間もなく大砲の音がした。森田屋の賊船が襲ったのであった。それを二発の大砲で、苦もなく追っ払ってしまったのであった。
恋の船、新生活の船、銀之丞とお艶の黒船は、明けなんとする暁近《あけちか》い海を、地平線下へ消えて行った。
因果応報悪人の死
物語りは三月経過する。
桜の花が咲き出した。春が江戸へ訪ずれて来た。この物語りの最初の日から、ちょうど一年が過ぎ去った。「今の世や猫も杓子《しゃくし》も花見笠」の、そういう麗かの陽気となった。隅田川には都鳥《みやこどり》が浮かび、梅若塚には菜の花が手向《たむ》けられ、竹屋の渡しでは船頭が、酔っぱらいながら棹《さお》さしていた。
一閑斎の小梅の寮へは、相変らず人が寄って来た。ある日久しぶりで訪ねて来たのは、玻璃窓の郡上平八であった。
「これはこれは珍しい。それでも生きていたのかえ」「裾を見な、足があるから。へ、これでも幽霊じゃないのさ」皮肉な二老人は逢うと早々、双方で皮肉をいい合うのであった。「一局|囲《かこ》もうかね、一年ぶりだ」「心得た。負かしてやろう」「きつい鼻息だ、悲鳴をあげるなよ」
パチリパチリと打ち出した。最初の一局は一閑斎が勝ち、次の一局は平八が勝った。で一|服《ぷく》ということになった。
「そこでちょっとおききするが、もう鼓賊はお手に入れたかな?」ニヤニヤ笑いながら一閑斎は訊いた。もちろんいやがらせの意味であった。
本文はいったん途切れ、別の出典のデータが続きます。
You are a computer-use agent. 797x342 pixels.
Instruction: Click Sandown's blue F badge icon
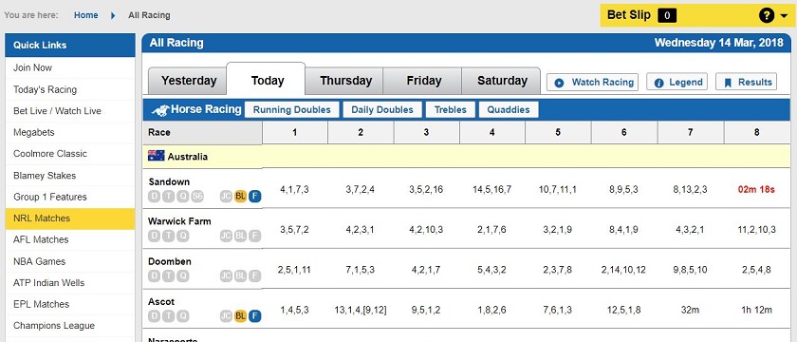[x=255, y=197]
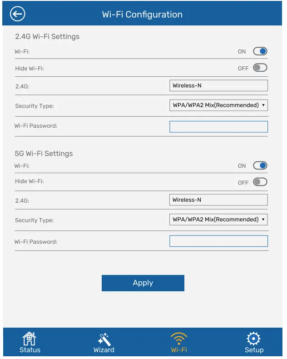The image size is (287, 359).
Task: Edit the 2.4G Wireless-N name field
Action: (218, 85)
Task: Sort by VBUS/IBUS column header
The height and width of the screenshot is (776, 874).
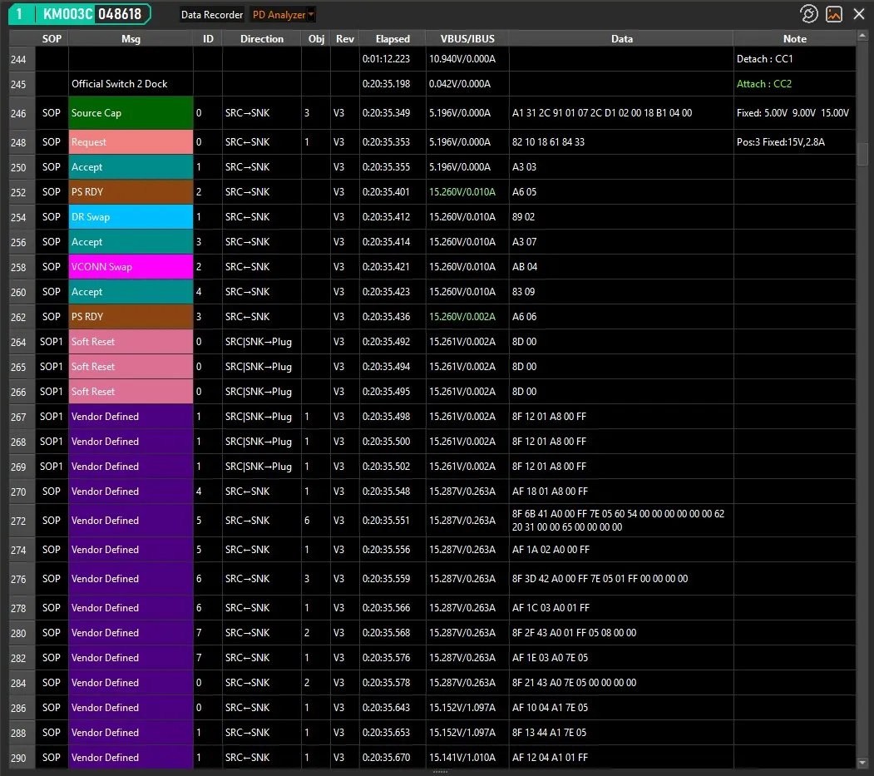Action: 467,39
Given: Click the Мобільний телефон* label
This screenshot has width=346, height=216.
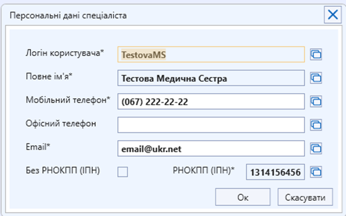Looking at the screenshot, I should tap(67, 100).
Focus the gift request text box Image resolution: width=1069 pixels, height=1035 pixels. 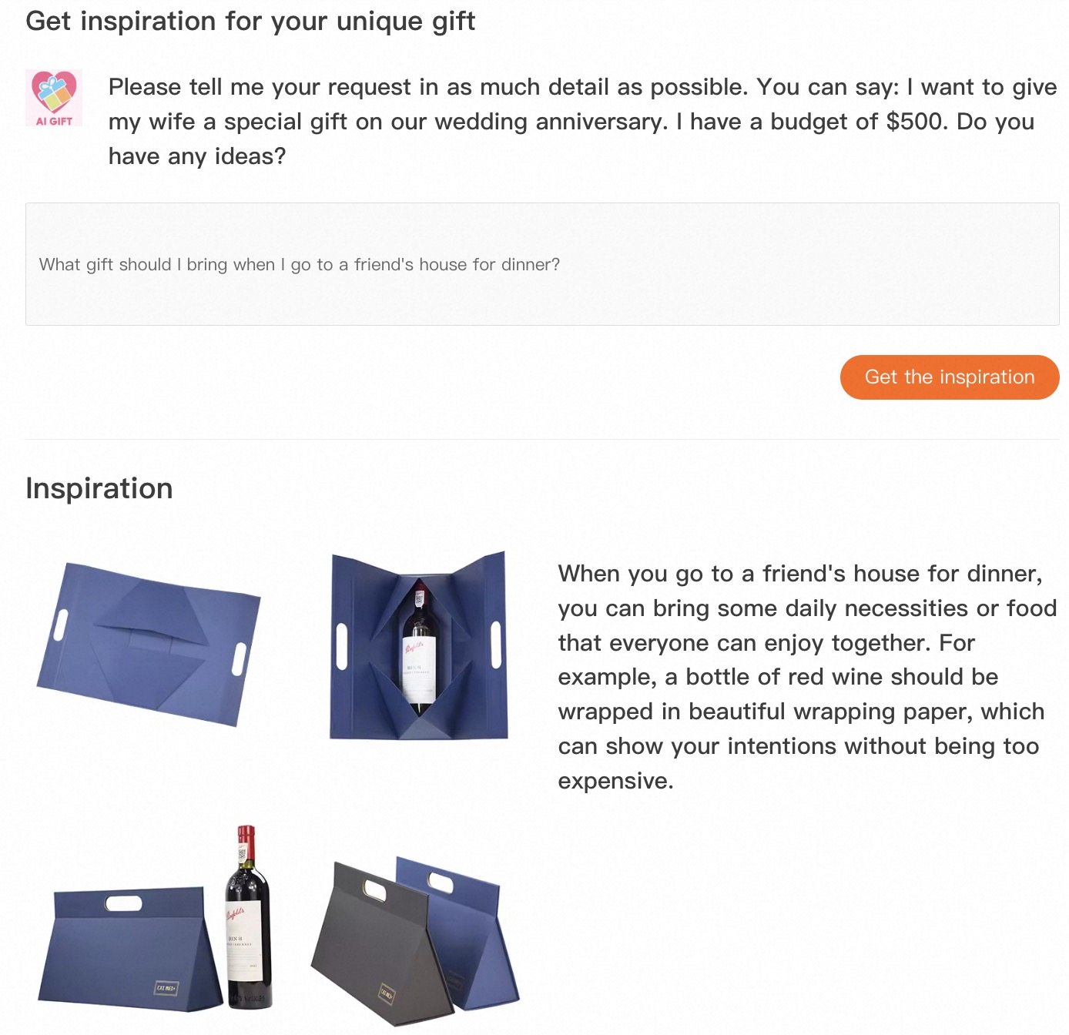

「うむ」といったが平八は、不快な顔もしなかった。「さよう実は捕えたがな、捕えてみれば我が子なり。……恩愛の糸がからまっていて、どうにもならなかったという訳さ」「へえ、本当に捕えたのか? ふうむ、どこで捕えたな?」「銚子だよ、去年の冬」「で、鼓賊の素性はえ?」「それだ」いうと平八は、会心の笑みを浮かべたが、「わしの眼力は狂わなかった。鼠小僧と同一人だった」「ふうん、そいつあほんとかね?」一閑斎は眼を見張った。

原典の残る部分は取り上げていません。